Screen grounding material:
○ ○ ○ ○ ○ ○ ○
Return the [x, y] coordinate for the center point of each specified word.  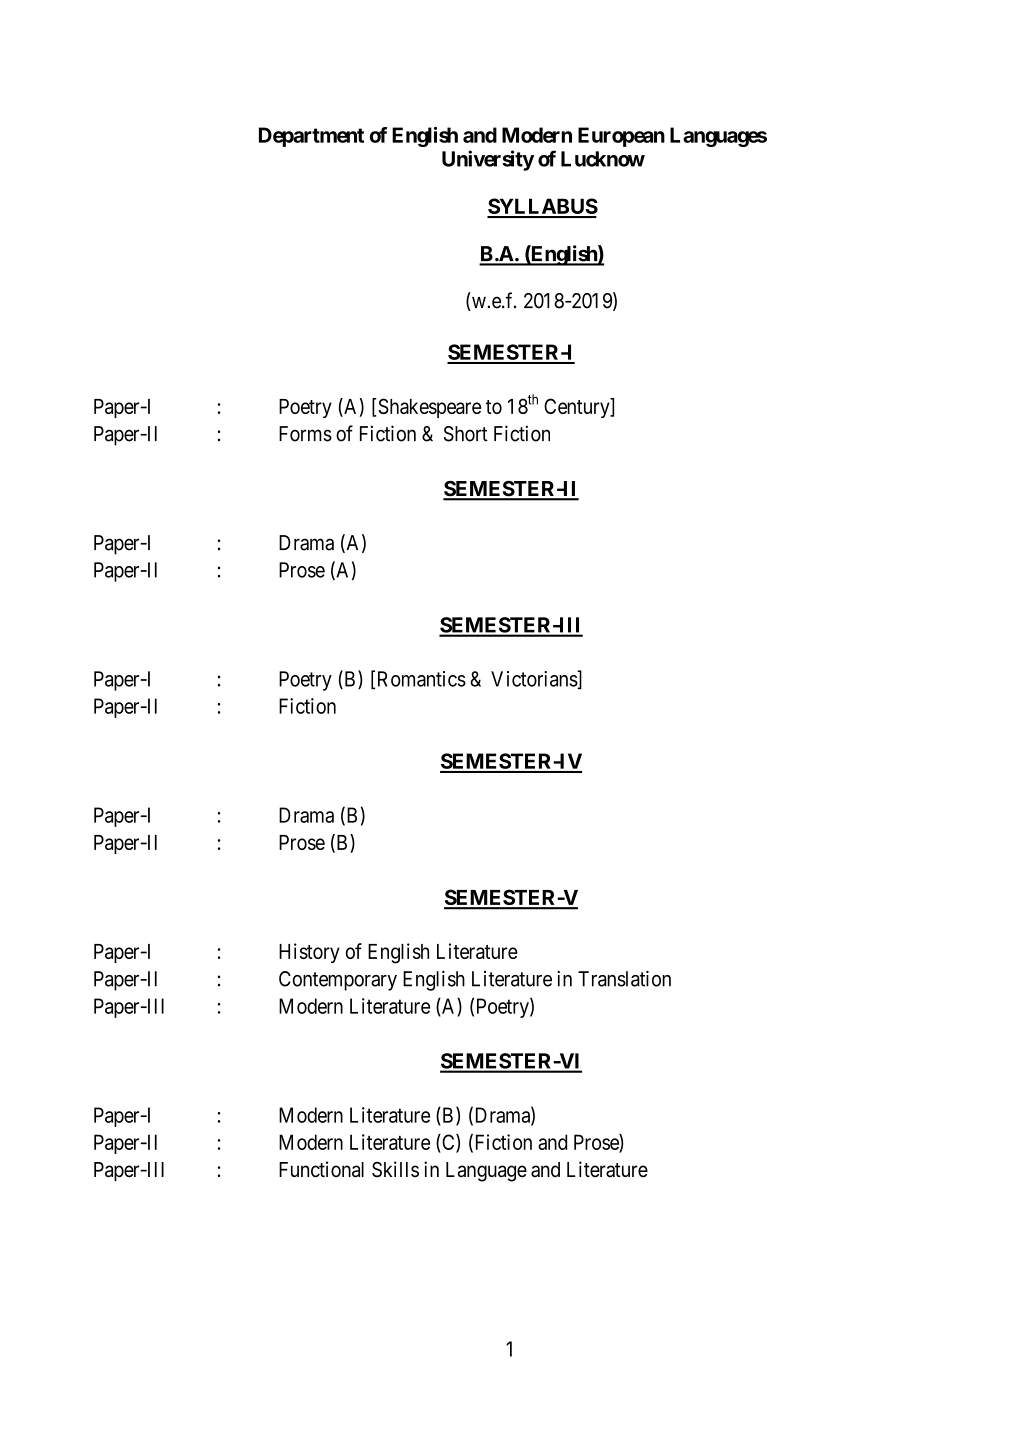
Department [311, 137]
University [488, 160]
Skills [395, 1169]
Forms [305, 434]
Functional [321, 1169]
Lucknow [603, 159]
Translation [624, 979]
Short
○ ○ ○ ○ ○ ○ ○
**Written task:** Rewrite the material above with "center point" replaced by "midpoint" and everything else unchanged. Leave the pictures out of your answer.

**Task answer:**
Return the [x, y] coordinate for the midpoint of each specified word.  
Department [311, 137]
University [488, 160]
Skills [395, 1169]
Forms [305, 434]
Functional [321, 1169]
Lucknow [603, 159]
Translation [624, 979]
Short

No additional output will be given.